Selon l'enquête de l'OVE, ce sont principalement les dépenses d’ordre alimentaire qui ont posé problème aux étudiants concernés. Elles ont été citées par 56% des étudiants ayant rencontré des difficultés financières.

Achats supplémentaires

Les masques chirurgicaux et le gel hydroalcoolique représentent aussi un budget supplémentaire. "Cette crise affecte tous les étudiants. Les aides comme les repas à 1 euros devraient profiter à tous, pas seulement aux boursiers", plaide Thaouban, qui milite au syndicat UNEF.

Les cours en ligne peuvent aussi entraîner des dépenses supplémentaires. Thaouban a dû racheter un ordinateur cet été, après que le sien est tombé en panne. Quant à Alice, elle a investi dans un casque audio.

Pour aider les étudiants qui ne disposent pas de matériel informatique ou de connexion, le ministère de l'Enseignement supérieur a annoncé mi-novembre un accord avec SFR. L'opérateur fait don de 20.000 recharges prépayées, 240.000 Go de data, 3.000 smartphones et 1.500 box 4G de poche à des étudiants en situation de précarité.

Précarité accentuée chez les femmes

Le gouvernement a également mis en place des aides dédiées aux étudiantes. La précarité touche en effet plus sévèrement les femmes : les étudiantes sont 40% à être boursières, contre 34% d'étudiants, et elles sont plus impactées par la hausse du coût de la vie. Selon l'étude OVE, il y a 40% de femmes et 31% d'hommes parmi les étudiants qui ont arrêté leur activité rémunérée pendant le confinement.

"Je suis évidemment au courant de la difficulté particulière liée au genre", a affirmé la ministre Frédérique Vidal à l'Assemblée nationale, le 10 novembre. Lors des deux confinements, le ministère de l'Enseignement supérieur a donc favorisé une aide alimentaire, mais aussi une aide pour les produits hygiéniques de première nécessité. Les étudiantes peuvent par ailleurs être accompagnées dans les centres de santé des universités, qui proposent des consultations de médecine générale, mais aussi de spécialité, comme la gynécologie.

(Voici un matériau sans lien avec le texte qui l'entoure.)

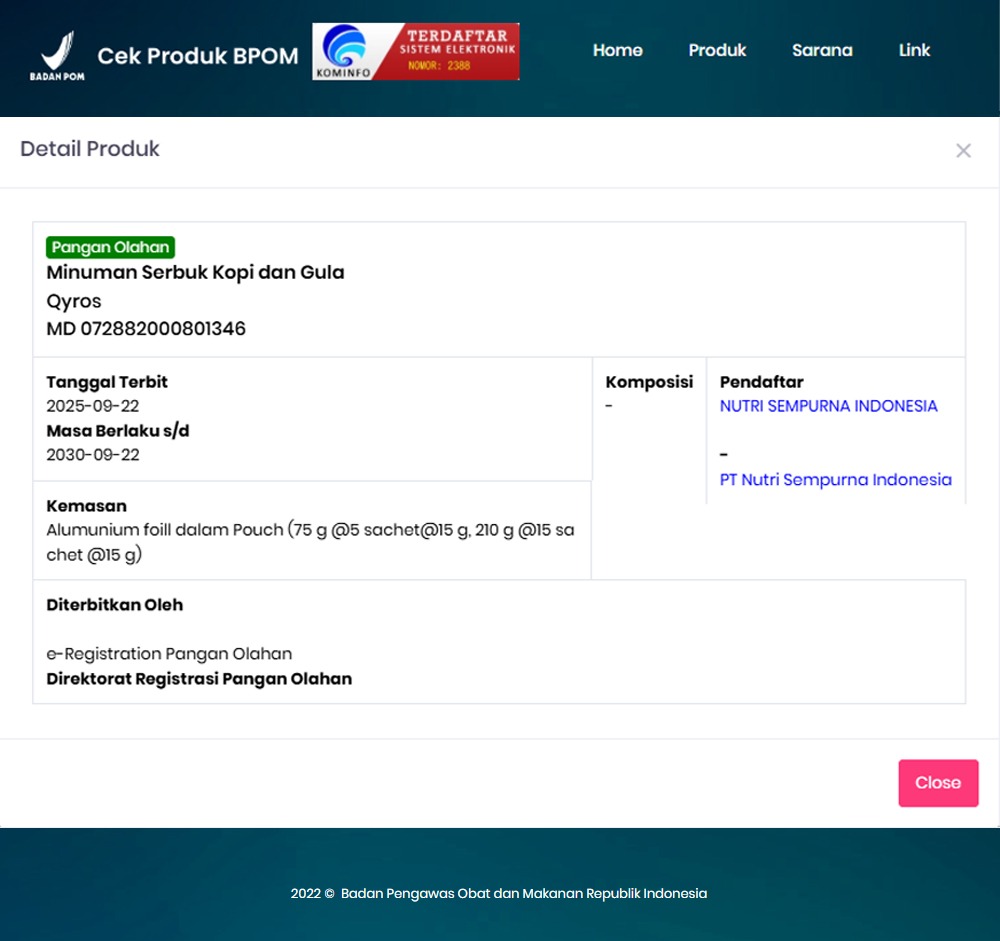This screenshot has width=1000, height=941.
Task: Click the Badan POM logo
Action: coord(57,55)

La question de la précarité est d'autant plus cruciale en cette période de confinement, qu'elle est souvent liée à d'autres problématiques. Selon l'étude OVE publiée en septembre, près de la moitié des jeunes ayant des problèmes matériels ont présenté le signe d'une détresse psychologique, contre 24% des étudiants sans souci d'argent.